==== DATASET

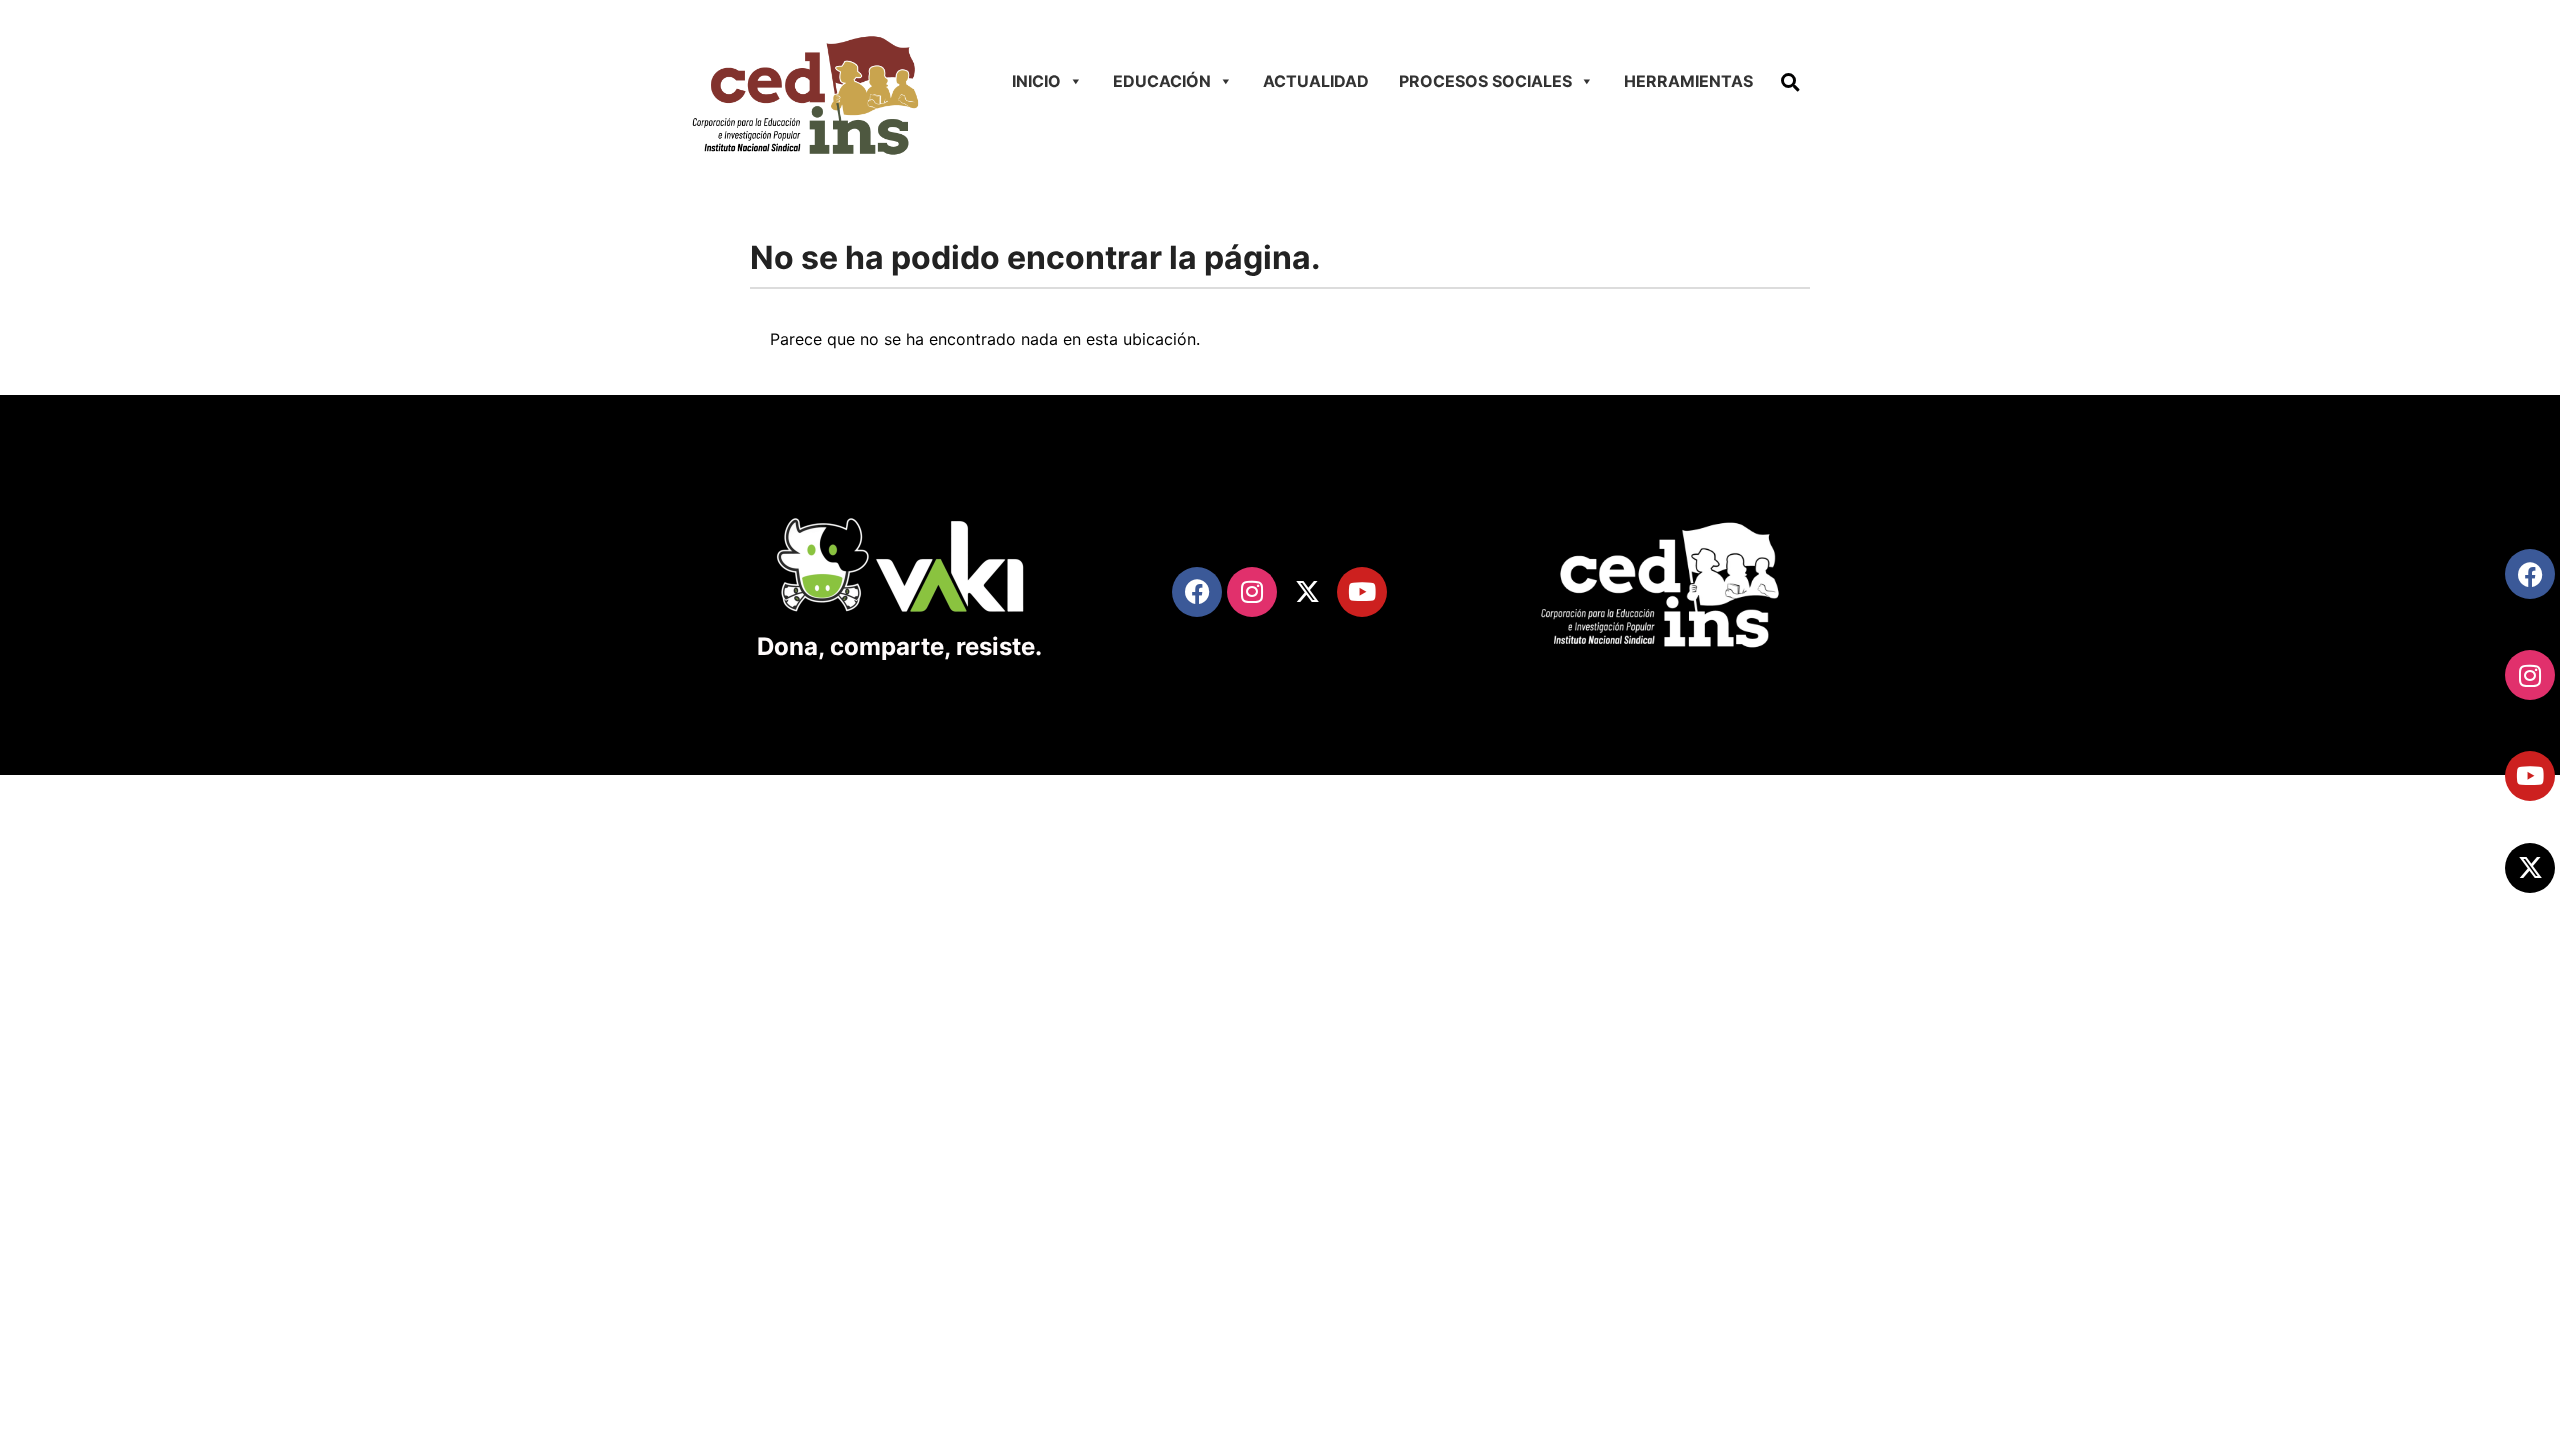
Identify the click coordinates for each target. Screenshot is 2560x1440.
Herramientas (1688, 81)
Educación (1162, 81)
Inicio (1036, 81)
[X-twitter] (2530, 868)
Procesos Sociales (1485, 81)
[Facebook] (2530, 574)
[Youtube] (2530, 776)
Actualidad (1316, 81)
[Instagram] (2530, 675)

========
==== DATASET

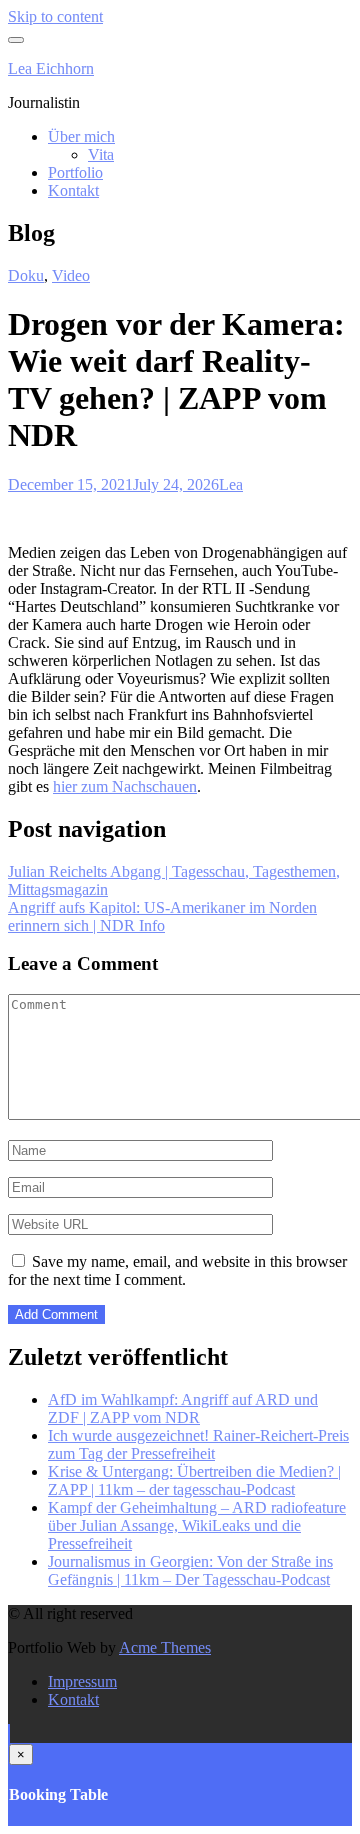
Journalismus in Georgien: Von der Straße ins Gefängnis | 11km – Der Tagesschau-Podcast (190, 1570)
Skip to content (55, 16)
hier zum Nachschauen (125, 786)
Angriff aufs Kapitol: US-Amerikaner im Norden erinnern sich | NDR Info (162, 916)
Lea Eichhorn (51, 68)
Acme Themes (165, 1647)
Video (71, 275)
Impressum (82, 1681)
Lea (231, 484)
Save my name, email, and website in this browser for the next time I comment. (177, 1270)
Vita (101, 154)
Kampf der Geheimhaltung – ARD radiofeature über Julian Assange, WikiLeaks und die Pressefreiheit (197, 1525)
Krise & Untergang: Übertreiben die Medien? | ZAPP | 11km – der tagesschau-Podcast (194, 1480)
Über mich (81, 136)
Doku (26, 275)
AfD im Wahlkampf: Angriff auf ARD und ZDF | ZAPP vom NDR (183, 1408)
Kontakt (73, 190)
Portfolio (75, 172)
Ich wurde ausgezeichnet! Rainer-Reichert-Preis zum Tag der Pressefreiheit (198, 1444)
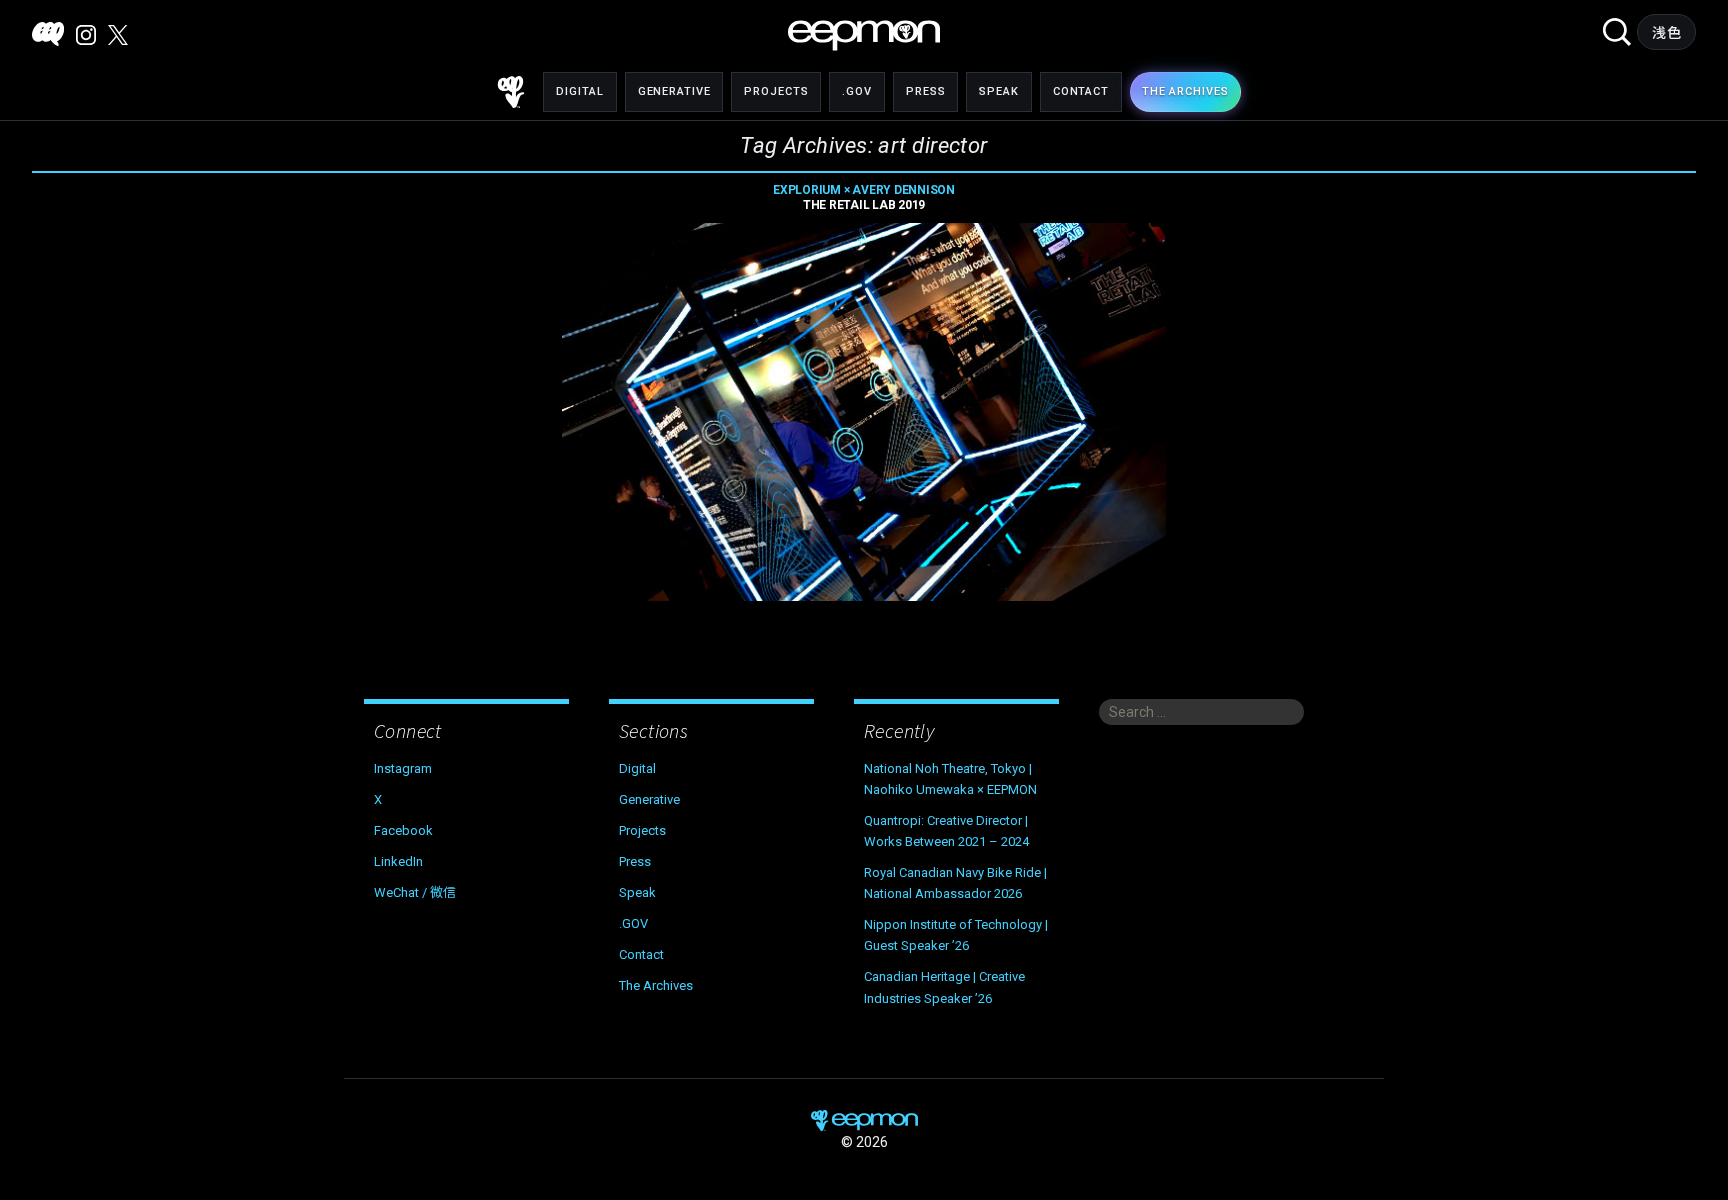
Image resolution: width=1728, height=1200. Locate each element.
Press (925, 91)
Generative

========

**WHAT THE TASK REQUIRES:**
Going back to the entries above, set down exactly the lines that begin at the one with "Identify the click" and end at the one with "[Instagram] (2530, 675)", both included, and nothing else.

**EXPECTED ANSWER:**
Identify the click coordinates for each target. Screenshot is 2560x1440.
Herramientas (1688, 81)
Educación (1162, 81)
Inicio (1036, 81)
[X-twitter] (2530, 868)
Procesos Sociales (1485, 81)
[Facebook] (2530, 574)
[Youtube] (2530, 776)
Actualidad (1316, 81)
[Instagram] (2530, 675)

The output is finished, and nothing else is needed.